Oregon Dunes Mushrooms Are Off-Limits To The Pros
GRANTS PASS, Ore. - Prodded by environmentalists and wary of pistol-packing mushroom pickers mixing with campers, rangers at the Oregon Dunes National Recreation Area have banned commercial mushroom picking while officials study the situation.
Ed Becker, area ranger for the Oregon Dunes in Reedsport, said Monday he was concerned about recent reports of tense confrontations and even shootings involving commercial pickers in Eastern Oregon.
"Certainly when you have people threatening each other when they go on another person's mushroom plot, that is not conforming to the type of behavior we like to see at the recreation area," Becker said.
High prices for wild mushrooms have attracted hordes of commercial pickers to public lands throughout the Northwest in recent years, causing some scientists to wonder whether the intense harvest could threaten the health of the forest.
The Oregon Dunes National Recreation Area covers 32,000 acres along the coast from Florence to North Bend and draws 2 million visitors a year. While it is administered by the Siuslaw National Forest, it is managed to emphasize recreation, rather than timber production.
After the recreation area ranger decided to allow commercial mushroom harvests last year, the Oregon Natural Resources Council appealed.

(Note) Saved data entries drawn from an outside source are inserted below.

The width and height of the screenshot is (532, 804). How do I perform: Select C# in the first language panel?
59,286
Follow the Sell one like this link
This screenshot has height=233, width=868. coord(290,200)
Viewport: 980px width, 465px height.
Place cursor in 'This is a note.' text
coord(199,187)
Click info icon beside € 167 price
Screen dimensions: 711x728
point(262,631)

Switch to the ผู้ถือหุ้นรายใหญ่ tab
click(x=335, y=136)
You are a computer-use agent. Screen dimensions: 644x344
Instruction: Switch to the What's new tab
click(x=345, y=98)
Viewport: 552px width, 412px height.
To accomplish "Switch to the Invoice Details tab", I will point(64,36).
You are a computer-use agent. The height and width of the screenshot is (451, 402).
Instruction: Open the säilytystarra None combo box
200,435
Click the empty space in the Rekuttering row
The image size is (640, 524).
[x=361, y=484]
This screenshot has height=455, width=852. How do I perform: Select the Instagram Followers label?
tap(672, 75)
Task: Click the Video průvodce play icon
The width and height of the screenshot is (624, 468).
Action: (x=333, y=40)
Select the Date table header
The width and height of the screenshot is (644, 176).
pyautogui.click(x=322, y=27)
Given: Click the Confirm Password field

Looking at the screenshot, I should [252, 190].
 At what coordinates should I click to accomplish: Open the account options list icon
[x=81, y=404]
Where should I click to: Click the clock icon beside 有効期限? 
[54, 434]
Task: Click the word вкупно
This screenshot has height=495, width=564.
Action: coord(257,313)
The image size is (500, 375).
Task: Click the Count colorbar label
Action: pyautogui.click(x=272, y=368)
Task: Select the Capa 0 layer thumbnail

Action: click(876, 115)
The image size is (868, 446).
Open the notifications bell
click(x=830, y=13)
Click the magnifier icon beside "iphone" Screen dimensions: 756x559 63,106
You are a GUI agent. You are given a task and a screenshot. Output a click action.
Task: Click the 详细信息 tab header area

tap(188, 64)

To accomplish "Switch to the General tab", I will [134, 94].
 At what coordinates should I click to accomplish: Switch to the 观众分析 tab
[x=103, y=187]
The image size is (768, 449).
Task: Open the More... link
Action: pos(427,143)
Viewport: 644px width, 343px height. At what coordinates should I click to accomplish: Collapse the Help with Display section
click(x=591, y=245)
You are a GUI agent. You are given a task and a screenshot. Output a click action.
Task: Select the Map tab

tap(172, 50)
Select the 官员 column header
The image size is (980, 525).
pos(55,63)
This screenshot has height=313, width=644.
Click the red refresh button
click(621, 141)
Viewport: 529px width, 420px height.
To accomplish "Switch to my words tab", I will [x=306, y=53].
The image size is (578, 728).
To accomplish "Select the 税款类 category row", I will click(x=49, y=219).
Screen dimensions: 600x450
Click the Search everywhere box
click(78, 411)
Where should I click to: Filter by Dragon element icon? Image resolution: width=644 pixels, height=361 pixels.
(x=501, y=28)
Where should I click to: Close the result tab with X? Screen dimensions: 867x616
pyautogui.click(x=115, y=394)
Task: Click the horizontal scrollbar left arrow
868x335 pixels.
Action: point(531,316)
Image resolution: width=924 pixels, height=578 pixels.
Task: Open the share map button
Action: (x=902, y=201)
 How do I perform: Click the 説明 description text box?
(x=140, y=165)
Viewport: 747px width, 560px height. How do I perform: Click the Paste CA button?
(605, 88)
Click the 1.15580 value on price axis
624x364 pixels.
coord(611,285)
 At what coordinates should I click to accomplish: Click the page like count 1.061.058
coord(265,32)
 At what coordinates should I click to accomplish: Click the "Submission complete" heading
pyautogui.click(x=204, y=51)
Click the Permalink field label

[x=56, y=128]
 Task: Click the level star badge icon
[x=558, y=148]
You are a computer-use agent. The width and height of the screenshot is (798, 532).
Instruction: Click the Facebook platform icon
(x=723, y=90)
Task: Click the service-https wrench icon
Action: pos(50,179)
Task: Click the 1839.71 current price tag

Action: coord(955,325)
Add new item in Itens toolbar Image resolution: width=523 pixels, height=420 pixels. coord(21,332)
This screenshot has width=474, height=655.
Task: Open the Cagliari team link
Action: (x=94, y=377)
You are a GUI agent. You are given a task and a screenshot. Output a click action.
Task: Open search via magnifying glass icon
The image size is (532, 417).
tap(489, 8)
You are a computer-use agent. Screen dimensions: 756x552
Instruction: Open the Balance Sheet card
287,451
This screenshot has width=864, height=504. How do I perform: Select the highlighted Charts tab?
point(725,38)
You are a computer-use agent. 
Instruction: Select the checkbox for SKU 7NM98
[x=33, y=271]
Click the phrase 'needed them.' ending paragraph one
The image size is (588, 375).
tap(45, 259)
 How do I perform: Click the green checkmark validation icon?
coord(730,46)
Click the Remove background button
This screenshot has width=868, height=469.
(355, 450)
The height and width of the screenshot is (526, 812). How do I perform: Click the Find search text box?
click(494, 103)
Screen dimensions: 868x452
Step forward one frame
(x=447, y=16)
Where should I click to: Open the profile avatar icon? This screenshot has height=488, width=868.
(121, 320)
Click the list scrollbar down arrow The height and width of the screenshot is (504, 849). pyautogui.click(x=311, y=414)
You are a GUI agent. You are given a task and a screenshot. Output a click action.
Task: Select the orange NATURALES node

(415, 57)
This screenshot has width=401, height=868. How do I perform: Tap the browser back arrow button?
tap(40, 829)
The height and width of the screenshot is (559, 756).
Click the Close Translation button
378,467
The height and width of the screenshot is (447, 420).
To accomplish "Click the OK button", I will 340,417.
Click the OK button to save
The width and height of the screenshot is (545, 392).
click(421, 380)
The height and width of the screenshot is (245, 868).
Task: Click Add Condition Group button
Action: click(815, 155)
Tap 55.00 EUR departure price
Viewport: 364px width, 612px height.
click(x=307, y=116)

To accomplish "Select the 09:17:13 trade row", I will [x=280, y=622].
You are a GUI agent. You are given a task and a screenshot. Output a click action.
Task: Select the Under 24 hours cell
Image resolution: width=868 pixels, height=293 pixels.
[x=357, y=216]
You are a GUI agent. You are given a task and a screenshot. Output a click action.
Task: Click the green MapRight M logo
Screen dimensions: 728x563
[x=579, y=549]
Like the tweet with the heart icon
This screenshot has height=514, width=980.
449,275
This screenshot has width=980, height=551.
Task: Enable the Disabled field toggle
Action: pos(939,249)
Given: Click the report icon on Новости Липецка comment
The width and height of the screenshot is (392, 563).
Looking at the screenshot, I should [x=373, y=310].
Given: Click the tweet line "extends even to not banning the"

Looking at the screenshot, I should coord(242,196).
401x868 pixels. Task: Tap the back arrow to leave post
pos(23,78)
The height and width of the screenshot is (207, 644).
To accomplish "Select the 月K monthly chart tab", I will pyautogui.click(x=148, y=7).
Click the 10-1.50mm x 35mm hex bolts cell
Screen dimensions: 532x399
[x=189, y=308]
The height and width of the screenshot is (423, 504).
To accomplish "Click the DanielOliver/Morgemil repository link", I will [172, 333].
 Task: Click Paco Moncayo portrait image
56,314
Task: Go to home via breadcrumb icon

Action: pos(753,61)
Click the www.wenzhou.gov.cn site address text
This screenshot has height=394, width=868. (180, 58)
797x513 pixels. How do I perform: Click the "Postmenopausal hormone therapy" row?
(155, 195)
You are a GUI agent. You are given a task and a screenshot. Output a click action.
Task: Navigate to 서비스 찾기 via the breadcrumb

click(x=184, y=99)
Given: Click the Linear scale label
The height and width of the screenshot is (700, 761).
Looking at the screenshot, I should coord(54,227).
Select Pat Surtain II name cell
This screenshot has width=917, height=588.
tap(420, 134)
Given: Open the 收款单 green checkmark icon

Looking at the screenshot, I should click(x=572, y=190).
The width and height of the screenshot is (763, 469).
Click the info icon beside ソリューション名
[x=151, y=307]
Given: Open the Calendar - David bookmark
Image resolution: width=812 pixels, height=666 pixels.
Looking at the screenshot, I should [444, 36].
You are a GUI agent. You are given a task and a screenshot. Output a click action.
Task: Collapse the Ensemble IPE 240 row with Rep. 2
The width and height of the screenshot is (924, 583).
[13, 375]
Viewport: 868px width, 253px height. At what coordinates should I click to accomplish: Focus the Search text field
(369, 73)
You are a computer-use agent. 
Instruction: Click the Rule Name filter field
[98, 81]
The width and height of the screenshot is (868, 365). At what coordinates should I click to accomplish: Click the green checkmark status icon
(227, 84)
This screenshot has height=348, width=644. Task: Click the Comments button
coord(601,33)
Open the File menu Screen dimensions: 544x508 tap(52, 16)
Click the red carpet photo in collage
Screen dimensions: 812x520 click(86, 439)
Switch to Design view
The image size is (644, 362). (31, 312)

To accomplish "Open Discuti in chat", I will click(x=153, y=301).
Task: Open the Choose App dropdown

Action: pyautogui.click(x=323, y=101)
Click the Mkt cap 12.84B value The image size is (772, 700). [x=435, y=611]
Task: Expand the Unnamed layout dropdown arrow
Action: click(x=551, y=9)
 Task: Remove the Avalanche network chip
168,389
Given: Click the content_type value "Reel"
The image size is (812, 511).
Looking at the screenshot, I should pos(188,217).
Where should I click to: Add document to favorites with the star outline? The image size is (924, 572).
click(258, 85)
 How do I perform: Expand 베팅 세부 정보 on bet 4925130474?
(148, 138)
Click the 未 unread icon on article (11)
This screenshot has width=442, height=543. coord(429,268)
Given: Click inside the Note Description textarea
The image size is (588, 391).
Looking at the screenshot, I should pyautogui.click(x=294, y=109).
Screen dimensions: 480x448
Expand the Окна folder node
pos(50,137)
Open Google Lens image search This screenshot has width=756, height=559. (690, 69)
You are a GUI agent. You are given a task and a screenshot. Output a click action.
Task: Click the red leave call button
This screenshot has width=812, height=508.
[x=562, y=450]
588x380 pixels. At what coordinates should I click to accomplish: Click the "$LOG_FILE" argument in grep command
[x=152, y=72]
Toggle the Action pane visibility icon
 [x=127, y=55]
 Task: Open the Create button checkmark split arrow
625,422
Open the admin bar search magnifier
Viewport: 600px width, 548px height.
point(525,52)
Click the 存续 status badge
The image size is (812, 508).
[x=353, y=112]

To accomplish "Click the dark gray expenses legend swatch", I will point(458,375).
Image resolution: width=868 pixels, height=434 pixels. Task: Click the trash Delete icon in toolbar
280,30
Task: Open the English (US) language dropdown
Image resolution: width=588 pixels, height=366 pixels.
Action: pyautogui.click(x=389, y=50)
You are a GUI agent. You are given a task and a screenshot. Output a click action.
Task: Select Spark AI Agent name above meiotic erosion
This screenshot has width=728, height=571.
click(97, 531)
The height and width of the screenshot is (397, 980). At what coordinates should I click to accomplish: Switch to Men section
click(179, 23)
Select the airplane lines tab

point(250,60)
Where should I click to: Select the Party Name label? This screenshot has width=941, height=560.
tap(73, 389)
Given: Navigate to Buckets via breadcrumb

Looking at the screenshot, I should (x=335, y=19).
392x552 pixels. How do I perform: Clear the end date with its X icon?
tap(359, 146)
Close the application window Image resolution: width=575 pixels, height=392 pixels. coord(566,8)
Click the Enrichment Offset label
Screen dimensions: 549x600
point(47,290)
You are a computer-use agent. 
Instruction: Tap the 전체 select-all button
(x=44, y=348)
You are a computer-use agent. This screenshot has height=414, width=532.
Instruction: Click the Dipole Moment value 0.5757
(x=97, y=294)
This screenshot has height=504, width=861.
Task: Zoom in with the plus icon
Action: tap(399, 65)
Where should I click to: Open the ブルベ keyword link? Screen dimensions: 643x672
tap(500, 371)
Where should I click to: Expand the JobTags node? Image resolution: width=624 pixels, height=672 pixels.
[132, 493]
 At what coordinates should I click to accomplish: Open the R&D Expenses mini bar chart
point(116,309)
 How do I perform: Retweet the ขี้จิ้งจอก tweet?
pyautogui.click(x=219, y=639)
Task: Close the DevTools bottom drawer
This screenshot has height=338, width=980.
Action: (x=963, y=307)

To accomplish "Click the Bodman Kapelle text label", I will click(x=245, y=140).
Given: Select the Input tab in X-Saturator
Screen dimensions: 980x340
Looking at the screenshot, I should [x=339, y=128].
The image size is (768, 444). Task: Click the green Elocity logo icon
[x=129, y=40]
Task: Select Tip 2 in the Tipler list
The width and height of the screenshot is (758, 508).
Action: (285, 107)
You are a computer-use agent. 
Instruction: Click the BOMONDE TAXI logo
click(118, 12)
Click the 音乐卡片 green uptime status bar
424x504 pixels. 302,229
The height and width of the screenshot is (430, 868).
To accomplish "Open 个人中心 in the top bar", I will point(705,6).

The group questioned whether the Forest Service had looked closely at the potential for environmental harm from so many people picking mushrooms, as well as whether a commercial venture was appropriate in an area dedicated to recreation.
"What tipped us off to this was people calling our office saying, `We used to pick a few mushrooms for dinner,' but they couldn't do that any more because the commercial pickers had wreaked havoc on the area," council spokesman Jim Middaugh said from Portland.
The matsutake or pine mushroom grows in the recreation area and last year drew many commercial as well as recreational pickers, Becker said. The matsutake is the most valuable of the wild mushrooms, earning pickers as much as $50 a pound for top quality.
The matsutake is a mycorrhizal mushroom, meaning it grows in partnership with trees in a relationship that allows them both to live. The trees die without the underground networks of filaments gathering water and nutrients. Without the sugar derived from the trees, the mushrooms die.
Scientific evidence is thin, but it appears that raking and using leaf blowers to uncover the matsutake is harmful, said Mike Amaranthus, project leader for long-term ecosystem productivity for the Forest Service's Pacific Northwest Research Station.
However, other types of mushrooms, such as chanterelles, may actually benefit from picking, he added.
People picking mushrooms for fun can still do that if they pay $10 for a personal use permit. That allows them to take up to 2 gallons of matsutake and 7 gallons of other species.
The study puts the recreation area in the forefront of government efforts to cope with the rising interest in commercial mushroom picking. National forests are experimenting with regulations.
Becker said he hopes to have an environmental assessment done by late September.